Il ministero dell’Università ha firmato e inviato alla Corte dei conti il decreto sugli importi minimi degli assegni di ricerca per 16mila ricercatori. La somma minima sarà 19.367 euro con validità per gli assegni banditi dal ministro Gelmini. Per questa ragione il provvedimento non comporta automaticamente il riallineamento al nuovo importo dei vecchi assegni banditi con normativa precedente, per i quali continuano a valere gli importi precedentemente pattuiti.
Nel frattempo il Miur ha inviato ai rettori una nota per chiarire come interpretare la nuova legge per questi assegni banditi nel periodo “pre-Gelmini”. La nota specifica che gli assegni possono essere rinnovati se il rinnovo era previsto dal contratto originario.

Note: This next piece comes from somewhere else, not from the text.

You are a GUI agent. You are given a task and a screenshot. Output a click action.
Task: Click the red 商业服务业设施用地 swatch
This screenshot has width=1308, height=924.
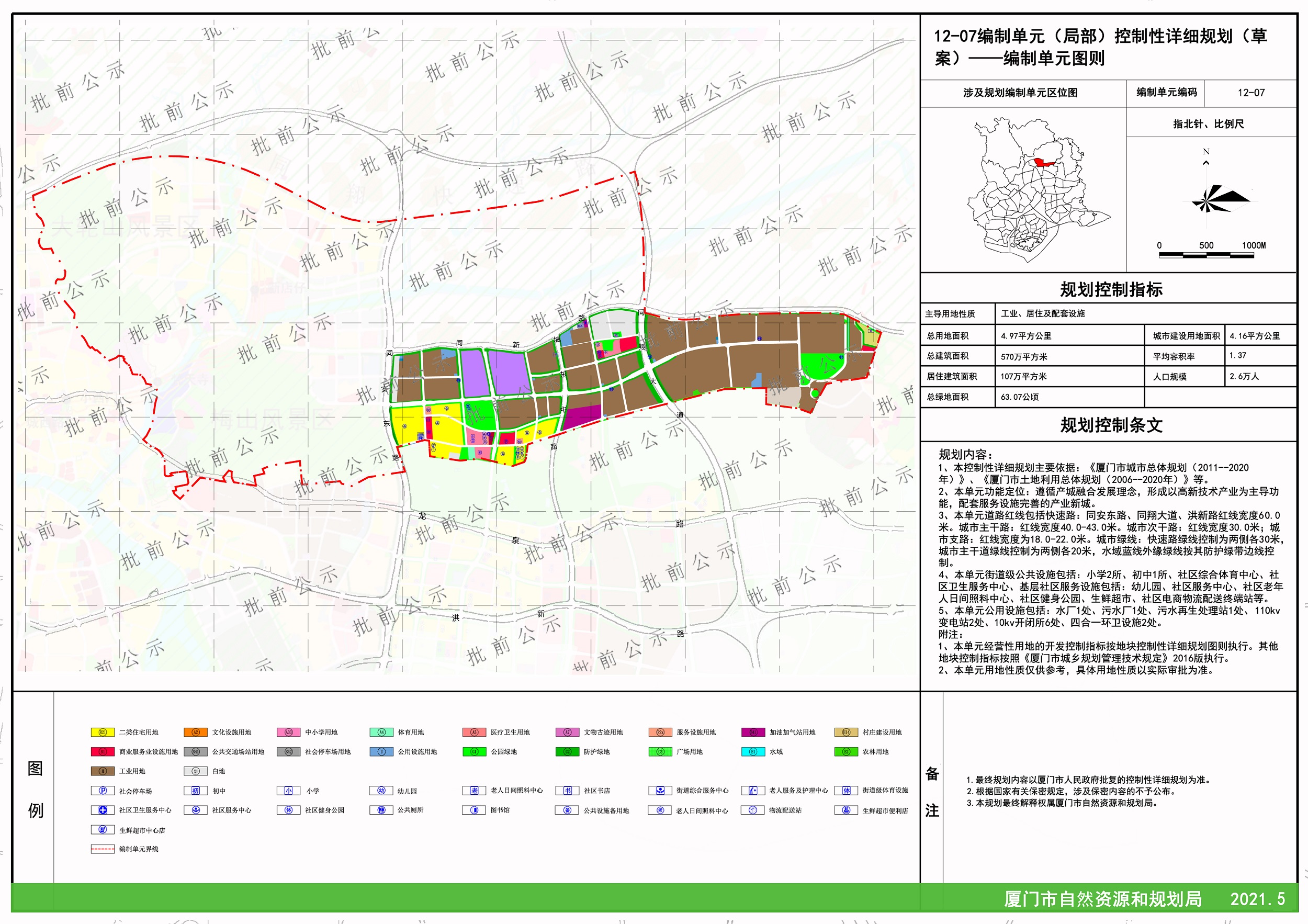pos(103,752)
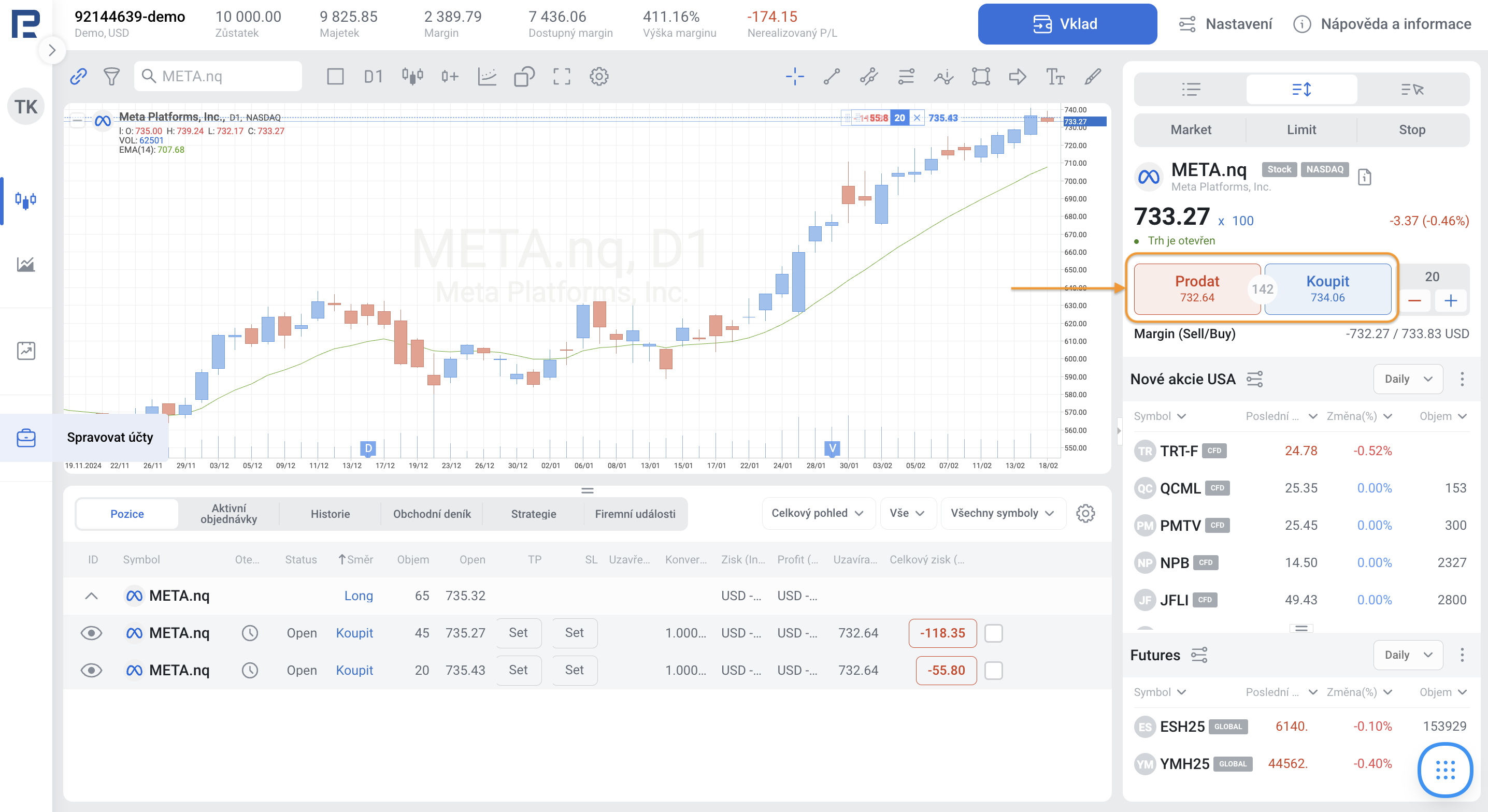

Nel frattempo i provvedimenti per mettere in moto la riforma sono ancora bloccati. Di cinquanta decreti e regolamenti previsti, infatti, ne è stato per ora firmato solamente uno, quello che istituisce l’abilitazione nazionale, mentre sono passati al vaglio del consiglio universitario nazionale quello che ridefinisce i settori scientifico-disciplinari e quello che dovrebbe disciplinare le equipollenze dei titoli.
Se ne è accorto anche il Partito Democratico che, negli ultimi giorni, ha a lungo dibattuto e polemizzato sulla macchinosità della riforma e sulla mancata concretezza degli interventi volti alla sua applicazione dopo l’approvazione definitiva.
E, per quanto riguarda la ricerca, manca anche il decreto con i parametri di produzione scientifica per presentarsi ai concorsi da ricercatore e gli indicatori di qualità per accedere ai ruoli di docenza. Ulteriore preoccupazione riguarda il cosiddetto blocco degli scatti sancito dall’attuale finanziaria.